START PASSAGE SHOWN

Elasticity Flashcards
What is the Law of Demand?
inverse relationship between price and quantity demanded
Define price elasticity of demand
measure of price responsiveness
When is a demand elastic?
when an increase in price
-> decreases the quantity demanded a lot
When is a demand inelastic?
when an increase in price
-> decrease the quantity demanded a little
Elasticity rule
elasticity isn’t equal to the slope
BUT
if two linear demand/supply curves run through a point FLATTER IS MORE ELASTIC
Equation for price elasticity of demand
% change in quantity demanded/ %change in price
top= change in quantity demanded/ initial quantity demanded x100
bottom= change in price/ initial price x100
Midpoint method
% Change in X= change in X/ average value of X x 100
average value of X=
(starting value of X + final value of X) /2
Price elasticity
a good can have a price elasticity as low as zero or as high as infinity
Interpreting the price elasticity of demand
<1 = inelastic
>1 = elastic
=1 = unit-elastic
Extremely low elasticity of demand
perfectly inelastic demand has price elasticity of 0
no matter the change in price the demand will be the same
Extremely high price elasticity of demand
perfectly elastic demand has price elasticity of demand = infinity
Unit elasticity of demand
unit elastic demand has price elasticity of demand = 1
Inelastic demand
price elasticity of demand = 0.5
Elastic demand
price elasticity of demand=2
Describe total revenue
TR= Price x quantity
- sellers need to know how elastic demand is so they can plan
- government want to know this information for tax policies
Describe total revenue
TR= Price x quantity
- sellers need to know how elastic demand is so they can plan
- government want to know this information for tax policies
Describe price effect and quantity effect
-when a seller raises the price of a good, there are two countervailing effects
Price effect- after a price increase, each unit sells at a higher price
-> tends to raise revenue
Quantity effect- after a price increase, fewer units are sold
-> tends to lower revenue
What happens when demand is inelastic?

END PASSAGE SHOWN
START GIVEN DATA

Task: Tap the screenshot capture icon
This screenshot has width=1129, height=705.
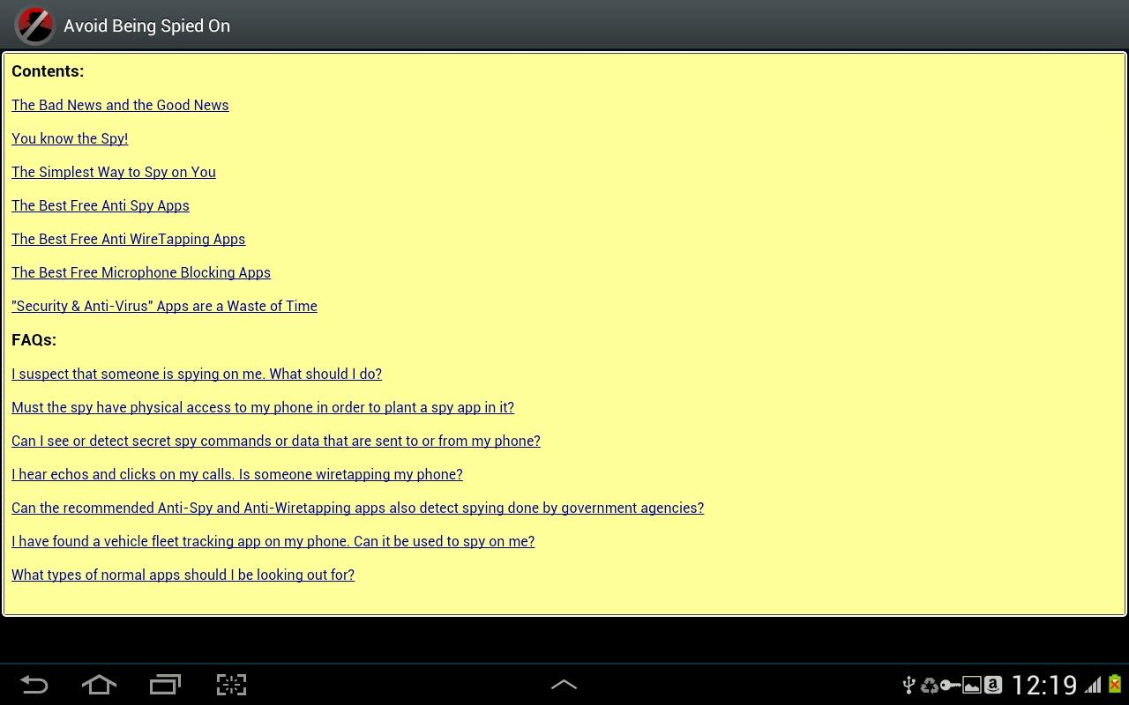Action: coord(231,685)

END GIVEN DATA
START GIVEN DATA

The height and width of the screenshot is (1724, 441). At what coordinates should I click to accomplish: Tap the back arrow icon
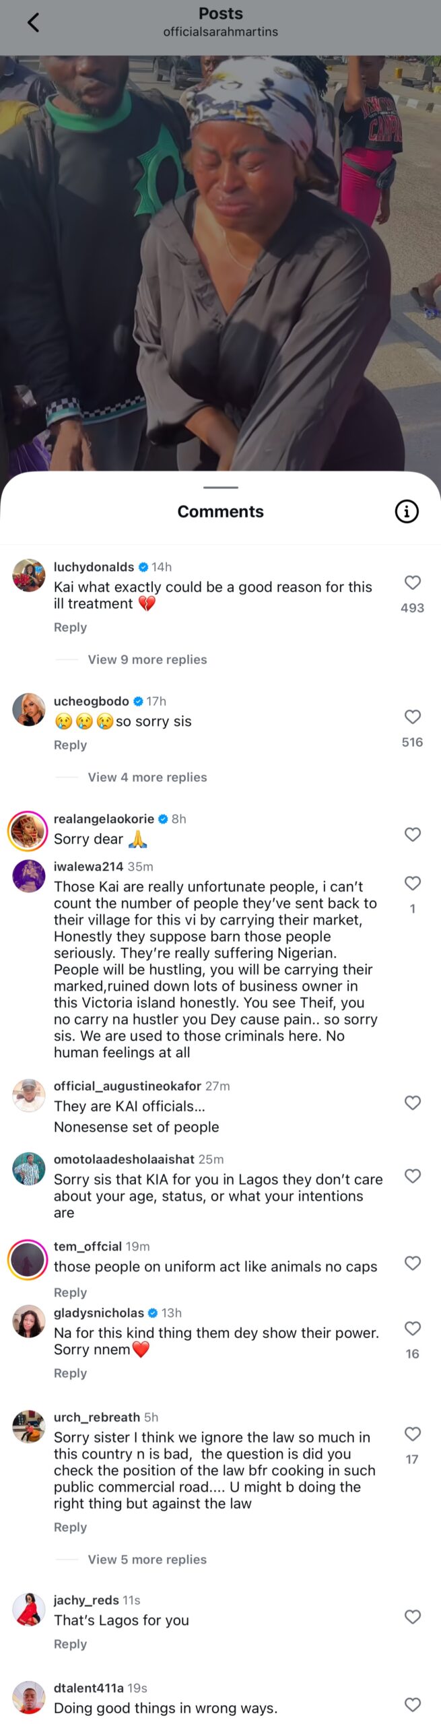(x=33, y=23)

END GIVEN DATA

**ACTIONS TO TAKE:**
#1 Reproduce the elasticity flashcards from "Elasticity Flashcards" to "a demand inelastic?".
#2 Decide whether each statement agrees with the elasticity flashcards, and support each yes or no with the deciding words quoted from them. (a) Perfectly inelastic demand has a price elasticity of zero. (b) Elasticity is the same as the slope of a demand curve. (c) The quantity effect of a price increase tends to raise revenue.

**RESULTS FOR THE EXERCISE:**
#1
Elasticity Flashcards
What is the Law of Demand?
inverse relationship between price and quantity demanded
Define price elasticity of demand
measure of price responsiveness
When is a demand elastic?
when an increase in price
-> decreases the quantity demanded a lot
When is a demand inelastic?

#2
(a) Yes: "perfectly inelastic demand has price elasticity of 0"
(b) No: "elasticity isn’t equal to the slope"
(c) No: "Quantity effect- after a price increase, fewer units are sold" and "tends to lower revenue"